start

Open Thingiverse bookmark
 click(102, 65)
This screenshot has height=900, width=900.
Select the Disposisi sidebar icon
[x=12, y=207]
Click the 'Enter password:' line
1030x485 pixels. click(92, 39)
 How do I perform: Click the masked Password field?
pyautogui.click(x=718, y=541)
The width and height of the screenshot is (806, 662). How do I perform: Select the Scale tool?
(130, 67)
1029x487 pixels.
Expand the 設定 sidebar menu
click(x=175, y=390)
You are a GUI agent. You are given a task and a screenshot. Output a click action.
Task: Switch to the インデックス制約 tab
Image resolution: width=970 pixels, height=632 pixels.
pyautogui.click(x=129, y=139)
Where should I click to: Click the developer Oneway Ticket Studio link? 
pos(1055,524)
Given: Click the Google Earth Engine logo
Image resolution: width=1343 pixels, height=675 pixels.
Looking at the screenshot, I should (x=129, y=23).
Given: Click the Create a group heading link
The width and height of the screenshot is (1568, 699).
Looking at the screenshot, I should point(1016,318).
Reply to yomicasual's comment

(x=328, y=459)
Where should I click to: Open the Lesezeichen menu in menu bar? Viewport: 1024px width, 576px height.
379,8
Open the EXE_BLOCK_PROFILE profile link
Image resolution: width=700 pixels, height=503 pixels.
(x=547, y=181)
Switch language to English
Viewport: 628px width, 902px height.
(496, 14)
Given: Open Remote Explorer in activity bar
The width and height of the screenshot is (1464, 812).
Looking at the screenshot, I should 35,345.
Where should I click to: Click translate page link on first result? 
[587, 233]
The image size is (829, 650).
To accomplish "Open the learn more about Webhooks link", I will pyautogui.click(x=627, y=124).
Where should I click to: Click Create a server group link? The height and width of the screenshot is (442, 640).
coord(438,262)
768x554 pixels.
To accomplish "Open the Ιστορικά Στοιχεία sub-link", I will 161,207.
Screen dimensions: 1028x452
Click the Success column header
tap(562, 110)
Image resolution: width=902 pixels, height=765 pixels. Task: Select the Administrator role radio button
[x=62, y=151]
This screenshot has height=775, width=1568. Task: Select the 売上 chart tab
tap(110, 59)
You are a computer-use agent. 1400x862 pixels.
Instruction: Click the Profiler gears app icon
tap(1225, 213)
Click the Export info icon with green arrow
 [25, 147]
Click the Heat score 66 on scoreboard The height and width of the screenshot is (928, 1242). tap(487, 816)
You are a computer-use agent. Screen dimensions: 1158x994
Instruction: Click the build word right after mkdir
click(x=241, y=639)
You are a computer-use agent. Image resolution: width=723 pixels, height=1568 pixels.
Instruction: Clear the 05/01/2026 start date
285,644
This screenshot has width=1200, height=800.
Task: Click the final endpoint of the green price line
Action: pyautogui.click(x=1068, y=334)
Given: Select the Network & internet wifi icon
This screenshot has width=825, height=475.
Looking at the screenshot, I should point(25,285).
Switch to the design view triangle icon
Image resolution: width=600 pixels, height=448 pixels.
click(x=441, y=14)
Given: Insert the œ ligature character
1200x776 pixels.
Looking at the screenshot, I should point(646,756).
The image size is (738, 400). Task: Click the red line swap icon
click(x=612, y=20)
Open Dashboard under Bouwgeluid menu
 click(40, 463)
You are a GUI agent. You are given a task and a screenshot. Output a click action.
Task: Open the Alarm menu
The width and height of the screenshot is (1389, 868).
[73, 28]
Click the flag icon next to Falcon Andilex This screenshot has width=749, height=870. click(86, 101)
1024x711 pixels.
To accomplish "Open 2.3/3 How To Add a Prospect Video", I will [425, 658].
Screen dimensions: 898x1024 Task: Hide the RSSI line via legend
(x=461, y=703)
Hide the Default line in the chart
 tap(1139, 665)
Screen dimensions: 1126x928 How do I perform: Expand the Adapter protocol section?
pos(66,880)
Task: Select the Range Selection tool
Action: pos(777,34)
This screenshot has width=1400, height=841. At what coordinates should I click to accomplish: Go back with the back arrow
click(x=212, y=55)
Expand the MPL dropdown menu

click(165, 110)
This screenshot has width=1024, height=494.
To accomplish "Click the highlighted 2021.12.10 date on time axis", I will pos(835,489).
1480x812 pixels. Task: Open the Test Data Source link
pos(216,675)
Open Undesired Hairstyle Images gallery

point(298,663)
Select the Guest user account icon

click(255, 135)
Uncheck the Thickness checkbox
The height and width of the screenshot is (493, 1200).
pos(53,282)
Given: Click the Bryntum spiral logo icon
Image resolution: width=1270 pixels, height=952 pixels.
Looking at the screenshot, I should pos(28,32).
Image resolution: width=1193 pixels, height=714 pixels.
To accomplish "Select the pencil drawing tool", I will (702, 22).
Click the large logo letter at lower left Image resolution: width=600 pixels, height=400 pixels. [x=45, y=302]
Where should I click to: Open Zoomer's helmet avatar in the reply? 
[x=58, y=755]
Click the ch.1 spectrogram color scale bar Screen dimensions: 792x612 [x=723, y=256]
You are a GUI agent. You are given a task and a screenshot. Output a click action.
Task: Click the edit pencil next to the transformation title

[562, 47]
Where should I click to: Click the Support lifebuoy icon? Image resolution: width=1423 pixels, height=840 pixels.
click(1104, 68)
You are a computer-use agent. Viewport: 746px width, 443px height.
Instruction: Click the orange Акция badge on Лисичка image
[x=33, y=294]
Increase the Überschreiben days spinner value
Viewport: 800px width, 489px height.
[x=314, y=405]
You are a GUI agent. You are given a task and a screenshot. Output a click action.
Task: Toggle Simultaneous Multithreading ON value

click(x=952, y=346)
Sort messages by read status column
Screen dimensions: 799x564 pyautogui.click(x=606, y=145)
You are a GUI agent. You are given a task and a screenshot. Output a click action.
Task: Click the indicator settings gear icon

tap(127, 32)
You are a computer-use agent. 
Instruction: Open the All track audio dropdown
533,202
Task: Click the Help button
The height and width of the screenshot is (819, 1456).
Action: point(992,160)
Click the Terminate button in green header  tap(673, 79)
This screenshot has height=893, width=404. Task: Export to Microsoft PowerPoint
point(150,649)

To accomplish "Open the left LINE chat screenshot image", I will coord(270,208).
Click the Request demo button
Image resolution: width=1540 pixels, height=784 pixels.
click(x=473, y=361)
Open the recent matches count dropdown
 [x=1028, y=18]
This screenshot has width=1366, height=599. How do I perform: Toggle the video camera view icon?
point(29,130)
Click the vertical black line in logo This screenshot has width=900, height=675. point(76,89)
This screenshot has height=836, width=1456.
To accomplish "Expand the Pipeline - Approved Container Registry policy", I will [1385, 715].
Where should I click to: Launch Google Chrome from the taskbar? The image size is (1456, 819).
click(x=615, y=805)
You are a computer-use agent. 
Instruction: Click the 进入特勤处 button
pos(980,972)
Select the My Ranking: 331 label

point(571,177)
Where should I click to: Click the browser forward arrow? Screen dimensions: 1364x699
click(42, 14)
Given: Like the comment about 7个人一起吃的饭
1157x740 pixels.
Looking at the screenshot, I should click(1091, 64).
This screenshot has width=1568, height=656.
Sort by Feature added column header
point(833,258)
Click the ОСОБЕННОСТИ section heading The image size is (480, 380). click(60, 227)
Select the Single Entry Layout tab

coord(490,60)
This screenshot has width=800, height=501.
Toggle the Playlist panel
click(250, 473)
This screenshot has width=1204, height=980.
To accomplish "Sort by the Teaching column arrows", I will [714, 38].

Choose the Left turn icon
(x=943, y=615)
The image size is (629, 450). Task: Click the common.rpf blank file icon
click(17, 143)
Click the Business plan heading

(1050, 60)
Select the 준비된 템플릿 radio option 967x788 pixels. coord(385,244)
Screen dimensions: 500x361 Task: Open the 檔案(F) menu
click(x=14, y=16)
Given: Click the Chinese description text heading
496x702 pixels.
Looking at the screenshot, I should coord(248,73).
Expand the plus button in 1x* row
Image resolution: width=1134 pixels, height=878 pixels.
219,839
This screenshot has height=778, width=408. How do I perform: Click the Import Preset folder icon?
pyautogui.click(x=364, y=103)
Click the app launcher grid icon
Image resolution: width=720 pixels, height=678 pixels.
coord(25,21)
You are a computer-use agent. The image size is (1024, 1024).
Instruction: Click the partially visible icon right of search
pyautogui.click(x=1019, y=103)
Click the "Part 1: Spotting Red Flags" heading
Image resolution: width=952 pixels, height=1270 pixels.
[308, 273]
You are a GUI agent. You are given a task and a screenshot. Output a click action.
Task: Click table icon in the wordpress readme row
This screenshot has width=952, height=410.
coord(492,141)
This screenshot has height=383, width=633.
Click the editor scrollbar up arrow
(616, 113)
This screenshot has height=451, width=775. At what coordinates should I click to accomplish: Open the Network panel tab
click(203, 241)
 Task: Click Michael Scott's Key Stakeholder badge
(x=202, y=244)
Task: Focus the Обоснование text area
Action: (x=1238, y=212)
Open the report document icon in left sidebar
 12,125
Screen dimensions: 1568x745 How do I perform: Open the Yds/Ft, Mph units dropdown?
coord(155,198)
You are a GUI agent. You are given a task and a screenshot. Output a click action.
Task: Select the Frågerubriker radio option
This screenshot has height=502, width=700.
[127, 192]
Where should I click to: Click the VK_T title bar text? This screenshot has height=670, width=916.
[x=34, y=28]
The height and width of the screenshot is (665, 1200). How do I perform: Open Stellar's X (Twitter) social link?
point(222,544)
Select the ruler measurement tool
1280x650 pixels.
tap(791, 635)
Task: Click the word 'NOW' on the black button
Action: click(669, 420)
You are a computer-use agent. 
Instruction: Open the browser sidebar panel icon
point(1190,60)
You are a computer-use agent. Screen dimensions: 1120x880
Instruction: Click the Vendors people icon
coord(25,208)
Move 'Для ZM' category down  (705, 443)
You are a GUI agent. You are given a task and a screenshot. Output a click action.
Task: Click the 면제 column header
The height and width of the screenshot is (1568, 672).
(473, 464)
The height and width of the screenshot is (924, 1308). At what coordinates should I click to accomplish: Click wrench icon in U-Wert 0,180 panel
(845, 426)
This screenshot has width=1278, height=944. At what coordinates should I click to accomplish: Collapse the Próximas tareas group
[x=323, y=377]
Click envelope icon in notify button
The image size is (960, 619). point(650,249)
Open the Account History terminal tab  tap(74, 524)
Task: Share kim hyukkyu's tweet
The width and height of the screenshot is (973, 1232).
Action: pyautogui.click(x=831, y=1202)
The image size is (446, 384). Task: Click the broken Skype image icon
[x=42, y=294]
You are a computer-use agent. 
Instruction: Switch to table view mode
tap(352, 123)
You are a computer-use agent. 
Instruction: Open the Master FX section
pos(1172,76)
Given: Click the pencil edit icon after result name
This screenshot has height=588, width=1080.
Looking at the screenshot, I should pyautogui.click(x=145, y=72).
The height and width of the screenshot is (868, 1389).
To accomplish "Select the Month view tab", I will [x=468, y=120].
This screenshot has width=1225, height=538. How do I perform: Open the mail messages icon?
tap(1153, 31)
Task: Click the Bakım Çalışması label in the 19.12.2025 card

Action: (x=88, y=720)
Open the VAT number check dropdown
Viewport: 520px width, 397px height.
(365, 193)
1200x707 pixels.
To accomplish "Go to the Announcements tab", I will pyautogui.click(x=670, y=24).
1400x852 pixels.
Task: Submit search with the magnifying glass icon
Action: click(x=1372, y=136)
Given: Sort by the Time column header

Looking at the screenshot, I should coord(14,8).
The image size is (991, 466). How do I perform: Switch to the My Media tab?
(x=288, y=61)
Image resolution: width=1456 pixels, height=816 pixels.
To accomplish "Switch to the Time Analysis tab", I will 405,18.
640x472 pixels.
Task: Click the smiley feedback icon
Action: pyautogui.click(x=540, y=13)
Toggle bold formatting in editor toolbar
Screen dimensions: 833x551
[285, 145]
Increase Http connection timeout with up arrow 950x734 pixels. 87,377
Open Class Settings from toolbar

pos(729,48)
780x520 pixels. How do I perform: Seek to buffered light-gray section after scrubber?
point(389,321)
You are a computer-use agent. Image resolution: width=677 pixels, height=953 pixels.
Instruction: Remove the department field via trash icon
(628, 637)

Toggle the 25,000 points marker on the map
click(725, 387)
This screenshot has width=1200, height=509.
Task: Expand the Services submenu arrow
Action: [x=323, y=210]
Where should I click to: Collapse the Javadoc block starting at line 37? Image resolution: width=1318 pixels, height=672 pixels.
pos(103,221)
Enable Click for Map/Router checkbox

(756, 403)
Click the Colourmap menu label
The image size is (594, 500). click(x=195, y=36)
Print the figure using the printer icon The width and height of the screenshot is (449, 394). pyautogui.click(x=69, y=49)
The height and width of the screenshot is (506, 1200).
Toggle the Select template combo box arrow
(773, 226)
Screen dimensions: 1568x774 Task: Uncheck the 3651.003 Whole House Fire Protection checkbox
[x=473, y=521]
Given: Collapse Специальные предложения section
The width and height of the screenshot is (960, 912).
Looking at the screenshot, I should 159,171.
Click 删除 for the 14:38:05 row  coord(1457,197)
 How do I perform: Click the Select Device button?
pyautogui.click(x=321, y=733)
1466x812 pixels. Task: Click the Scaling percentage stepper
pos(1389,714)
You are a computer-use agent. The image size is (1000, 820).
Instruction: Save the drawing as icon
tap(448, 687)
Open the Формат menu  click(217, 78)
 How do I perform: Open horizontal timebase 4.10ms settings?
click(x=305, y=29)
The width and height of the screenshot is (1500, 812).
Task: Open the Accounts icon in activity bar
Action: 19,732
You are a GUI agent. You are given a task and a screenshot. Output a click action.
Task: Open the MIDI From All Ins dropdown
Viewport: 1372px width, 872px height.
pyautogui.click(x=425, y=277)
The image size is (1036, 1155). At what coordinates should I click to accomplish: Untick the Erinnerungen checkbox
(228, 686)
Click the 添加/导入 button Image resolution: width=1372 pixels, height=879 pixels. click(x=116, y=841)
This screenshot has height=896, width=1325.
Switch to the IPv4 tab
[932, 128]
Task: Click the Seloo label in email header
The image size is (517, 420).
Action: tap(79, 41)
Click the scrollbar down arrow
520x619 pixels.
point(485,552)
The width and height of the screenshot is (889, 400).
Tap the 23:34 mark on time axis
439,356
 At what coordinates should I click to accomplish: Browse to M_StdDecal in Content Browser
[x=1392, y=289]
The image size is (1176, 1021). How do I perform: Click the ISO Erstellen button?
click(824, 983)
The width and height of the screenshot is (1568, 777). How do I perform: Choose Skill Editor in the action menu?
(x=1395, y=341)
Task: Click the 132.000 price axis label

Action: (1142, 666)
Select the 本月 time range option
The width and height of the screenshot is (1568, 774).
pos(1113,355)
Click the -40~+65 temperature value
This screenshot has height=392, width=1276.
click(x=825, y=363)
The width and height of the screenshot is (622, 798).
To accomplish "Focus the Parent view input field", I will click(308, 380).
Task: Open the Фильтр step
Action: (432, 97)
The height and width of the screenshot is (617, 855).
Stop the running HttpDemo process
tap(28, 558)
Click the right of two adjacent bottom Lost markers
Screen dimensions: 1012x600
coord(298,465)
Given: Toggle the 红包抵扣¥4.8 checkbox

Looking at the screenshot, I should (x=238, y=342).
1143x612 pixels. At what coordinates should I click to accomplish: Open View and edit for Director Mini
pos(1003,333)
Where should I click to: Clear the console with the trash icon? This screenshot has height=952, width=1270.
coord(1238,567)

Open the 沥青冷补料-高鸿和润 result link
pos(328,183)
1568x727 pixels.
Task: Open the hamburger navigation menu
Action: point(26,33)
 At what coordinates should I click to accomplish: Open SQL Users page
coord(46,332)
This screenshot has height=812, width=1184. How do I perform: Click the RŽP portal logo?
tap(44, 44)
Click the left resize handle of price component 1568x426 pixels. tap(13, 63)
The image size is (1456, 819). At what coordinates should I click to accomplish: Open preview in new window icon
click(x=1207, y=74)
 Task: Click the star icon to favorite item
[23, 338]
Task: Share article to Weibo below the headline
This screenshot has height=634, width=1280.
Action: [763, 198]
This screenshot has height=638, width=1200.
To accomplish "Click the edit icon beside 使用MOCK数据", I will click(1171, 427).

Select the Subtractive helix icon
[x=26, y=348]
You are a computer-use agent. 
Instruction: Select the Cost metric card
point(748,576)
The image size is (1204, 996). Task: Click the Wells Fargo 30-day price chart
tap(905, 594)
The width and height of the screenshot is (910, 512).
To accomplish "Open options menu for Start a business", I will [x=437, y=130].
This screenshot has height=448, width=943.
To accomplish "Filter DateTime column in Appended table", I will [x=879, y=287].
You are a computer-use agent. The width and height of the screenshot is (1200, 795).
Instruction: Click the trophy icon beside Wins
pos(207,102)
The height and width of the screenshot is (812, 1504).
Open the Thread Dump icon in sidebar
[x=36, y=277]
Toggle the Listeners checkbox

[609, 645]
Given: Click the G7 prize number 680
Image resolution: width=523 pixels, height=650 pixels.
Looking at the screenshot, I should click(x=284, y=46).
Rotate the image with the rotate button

end

• [The exercise]: Rewrite the lines starting at the one containing "Click the ch.1" and ending at the one containing "tap(127, 32)", replacing "gear icon" with "cog icon" and leaving everything else unchanged.

• [Solution to the problem]:
Click the ch.1 spectrogram color scale bar Screen dimensions: 792x612 [x=723, y=256]
You are a GUI agent. You are given a task and a screenshot. Output a click action.
Task: Click the edit pencil next to the transformation title

[562, 47]
Where should I click to: Click the Support lifebuoy icon? Image resolution: width=1423 pixels, height=840 pixels.
click(1104, 68)
You are a computer-use agent. Viewport: 746px width, 443px height.
Instruction: Click the orange Акция badge on Лисичка image
[x=33, y=294]
Increase the Überschreiben days spinner value
Viewport: 800px width, 489px height.
[x=314, y=405]
You are a GUI agent. You are given a task and a screenshot. Output a click action.
Task: Toggle Simultaneous Multithreading ON value

click(x=952, y=346)
Sort messages by read status column
Screen dimensions: 799x564 pyautogui.click(x=606, y=145)
You are a GUI agent. You are given a task and a screenshot. Output a click action.
Task: Click the indicator settings cog icon

tap(127, 32)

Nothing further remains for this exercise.